Os comerciantes de Londrina convivem diariamente com o medo de assaltados. Todos os meses, são dezenas de queixas registradas na polícia, e muitas delas acabam resultando em morte. Um dos casos mais recentes aconteceu no último dia 11, quando uma tentativa de assalto provocou a morte de Luiz Antônio Silvério, 53 anos.
A vítima estava em seu estabelecimento, o Bar do Luiz, na Rua Grajaú, na Vila Nova (área central), quando dois adolescentes entraram no local, por volta das 21 horas. Um deles atirou no comerciante, que foi atingido na região do abdômen e morreu horas depois no Hospital Universitário (HU). Os assaltantes fugiram, um de bicicleta e outro a pé, sem levar nada.

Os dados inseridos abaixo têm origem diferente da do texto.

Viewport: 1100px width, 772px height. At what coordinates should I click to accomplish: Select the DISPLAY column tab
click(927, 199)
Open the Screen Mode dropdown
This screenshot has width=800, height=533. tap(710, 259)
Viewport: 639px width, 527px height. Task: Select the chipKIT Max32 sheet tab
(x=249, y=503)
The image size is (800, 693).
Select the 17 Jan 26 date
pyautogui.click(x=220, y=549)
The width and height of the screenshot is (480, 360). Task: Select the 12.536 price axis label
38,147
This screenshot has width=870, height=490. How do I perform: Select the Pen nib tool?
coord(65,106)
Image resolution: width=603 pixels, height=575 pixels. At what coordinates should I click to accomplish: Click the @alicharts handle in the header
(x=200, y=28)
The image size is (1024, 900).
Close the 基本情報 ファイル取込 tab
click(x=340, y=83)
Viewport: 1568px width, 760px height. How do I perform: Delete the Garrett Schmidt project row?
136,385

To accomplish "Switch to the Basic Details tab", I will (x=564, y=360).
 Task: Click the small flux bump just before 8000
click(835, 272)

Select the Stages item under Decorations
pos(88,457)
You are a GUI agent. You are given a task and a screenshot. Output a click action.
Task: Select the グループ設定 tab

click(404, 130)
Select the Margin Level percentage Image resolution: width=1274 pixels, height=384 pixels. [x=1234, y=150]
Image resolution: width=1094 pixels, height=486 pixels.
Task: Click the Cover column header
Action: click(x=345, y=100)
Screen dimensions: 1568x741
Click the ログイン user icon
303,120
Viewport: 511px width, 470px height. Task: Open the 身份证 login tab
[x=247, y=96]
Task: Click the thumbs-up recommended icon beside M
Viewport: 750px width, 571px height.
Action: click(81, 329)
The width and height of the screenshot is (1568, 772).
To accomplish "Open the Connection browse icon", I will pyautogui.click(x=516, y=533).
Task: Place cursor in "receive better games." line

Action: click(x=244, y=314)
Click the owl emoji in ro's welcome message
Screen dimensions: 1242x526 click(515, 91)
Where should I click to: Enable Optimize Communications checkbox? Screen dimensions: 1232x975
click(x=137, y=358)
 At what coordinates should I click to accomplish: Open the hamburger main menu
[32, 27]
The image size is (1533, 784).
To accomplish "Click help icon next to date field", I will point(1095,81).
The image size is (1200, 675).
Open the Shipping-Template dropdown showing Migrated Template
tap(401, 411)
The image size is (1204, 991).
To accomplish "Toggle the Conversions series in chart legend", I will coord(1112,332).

Uma semana depois, dois ladrões armados levaram R$ 1 mil do Supermercado Fortaleza, no Jardim Santa Rita 5 (zona oeste de Londrina). Uma funcionária e alguns clientes foram levados para os fundos do mercado. Depois de pegar dinheiro e cheques, a dupla fugiu em uma moto com as placas encobertas.
No início do mês, a população de Arapongas (37 quilômetros a leste de Londrina) assustou-se com a ousadia de quatro homens, que armados com uma metralhadora e duas pistolas, assaltaram um dos hospitais da cidade, levando R$ 20 mil e fugiram sem deixar pistas.
Fatos como esses têm levado comerciantes a buscar soluções radicais. Luiz Antônio Refundini, 46 anos, instalou grades grossas de ferro nas portas de sua padaria para impedir os assaltos. O estabelecimento, localizado próximo ao Residencial das Américas (zona norte), foi assaltado cinco vezes em dois anos. Desde que reforçou a segurança, há cerca de dois meses, Refundini só permite a entrada de clientes conhecidos ou que não lhe pareçam suspeitos.
Ontem a Folha procurou o comando da Polícia Militar para falar sobre a crescente onda de assaltos, mas o comandante em exercício, major Manoel da Cruz Neto, não foi localizado.